| WORK INSTRUCTIONS |
Copy the photography thread from "More pictures from" to "last Sunday morning.", putting "phone" wherever "camera" appears.

** Start of READING PASSAGE **

More pictures from Namibia. (Do not click if the sight of recently-deceased animals offends you, as there are a couple here.) I wish I had my camera for longer before the trip as I have learned more in the interim.


----------



## Hullahopper

After I viewed this thread let me start off by saying I'm bringing a knife to a gun fight when dealing with this crowd! *Wow! we really have some gifted photographers in our group.* Although I can't really compete with most of you fine folks with a camera, as a hunter & a fisherman I truly have your passion for sunrises and sunsets. Here are three that stir some memories for me.

*Goose hunt:* The first is a sunrise near Eagle Lake with a few thousand geese in the background. This was taken last Sunday morning.

*West Galveston Bay:* Sunset taken from the deck of our canal house about a week after we purchased it. Since then a new house has been built across from us that would have blocked out the view of the sailboat in the picture!

*Alaska:* Sunrise picture of the Cook Inlet in route to the halibut fishing grounds. I was the only customer on board that day that didn't catch a fish! Rats! Fun trip anyway. Words & pictures simply can't describe Alaska, you just have to make it there at least once in your lifetime.


----------



## Kenner21

I've got my pics cut down to a smaller size only like 50kb's but they're not the right resolution I'm guessing ....it says they are too large? anyone want to help me out here how do I change the resolution?

nate


----------



## Charles Helm

Kenner21 said:


> I've got my pics cut down to a smaller size only like 50kb's but they're not the right resolution I'm guessing ....it says they are too large? anyone want to help me out here how do I change the resolution?

** End of READING PASSAGE **
** Start of INFORMATION SUPPLIED **

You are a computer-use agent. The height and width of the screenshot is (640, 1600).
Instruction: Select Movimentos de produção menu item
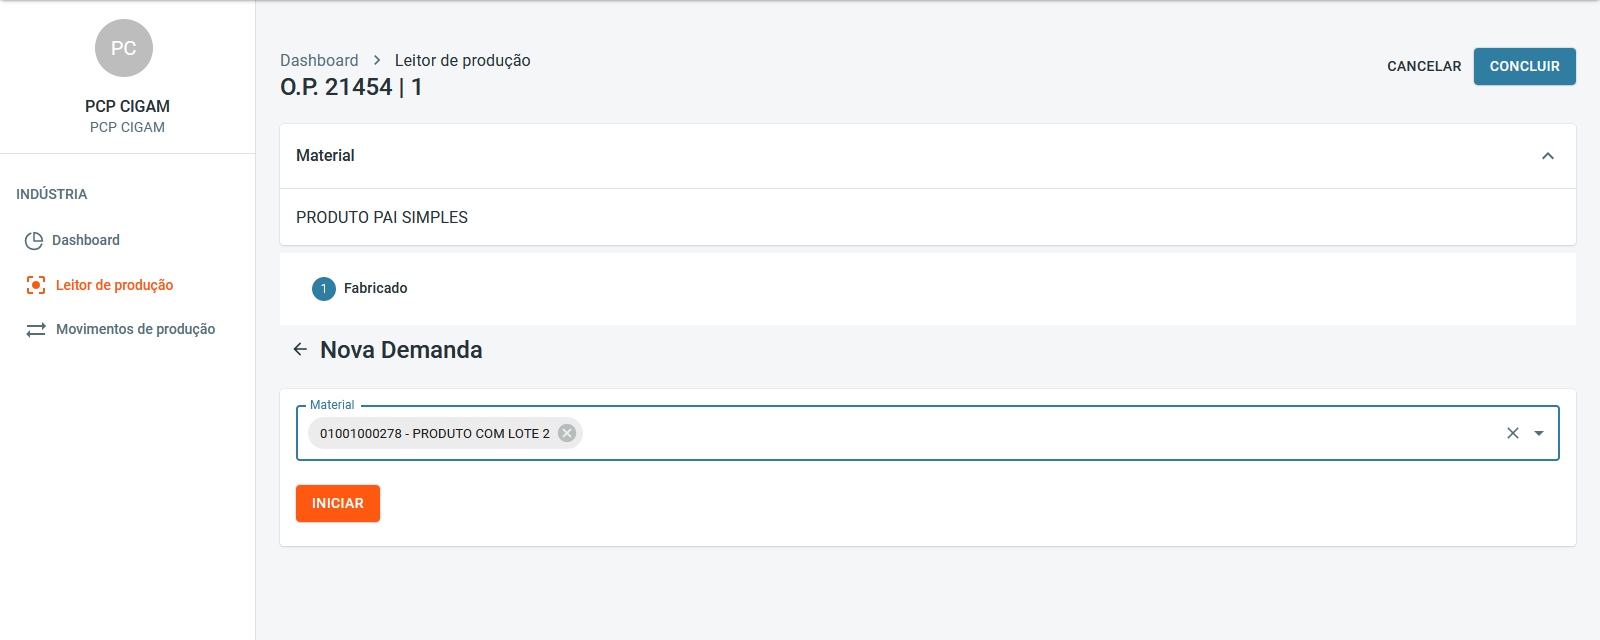pos(135,329)
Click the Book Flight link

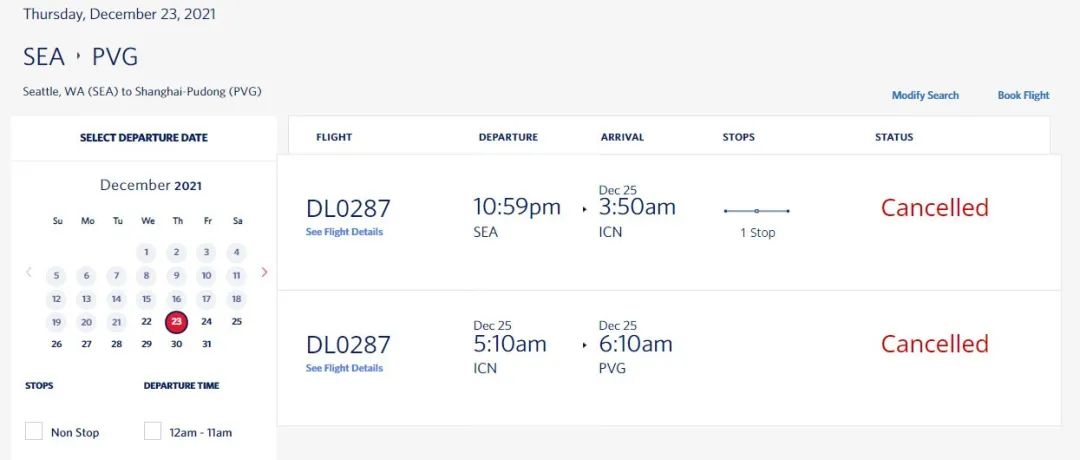pos(1023,96)
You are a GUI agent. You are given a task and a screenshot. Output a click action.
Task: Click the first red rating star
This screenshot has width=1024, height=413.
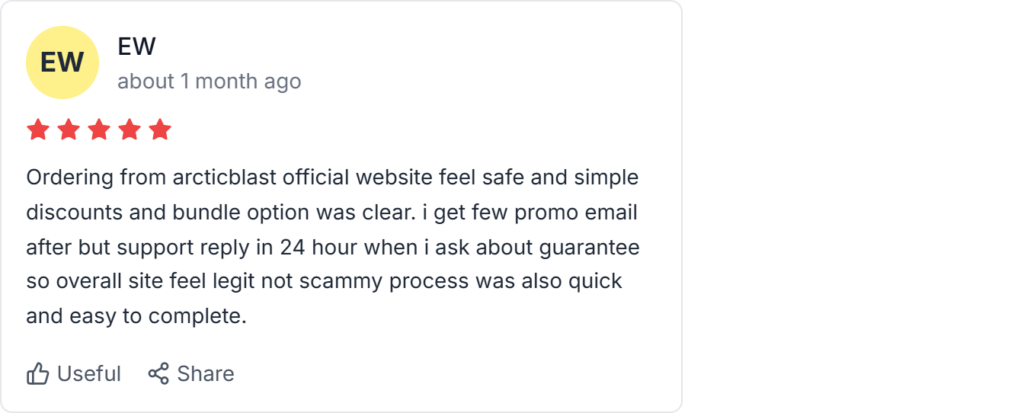coord(38,130)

** End of INFORMATION SUPPLIED **

| TASK ANSWER |
More pictures from Namibia. (Do not click if the sight of recently-deceased animals offends you, as there are a couple here.) I wish I had my phone for longer before the trip as I have learned more in the interim.


----------



## Hullahopper

After I viewed this thread let me start off by saying I'm bringing a knife to a gun fight when dealing with this crowd! *Wow! we really have some gifted photographers in our group.* Although I can't really compete with most of you fine folks with a phone, as a hunter & a fisherman I truly have your passion for sunrises and sunsets. Here are three that stir some memories for me.

*Goose hunt:* The first is a sunrise near Eagle Lake with a few thousand geese in the background. This was taken last Sunday morning.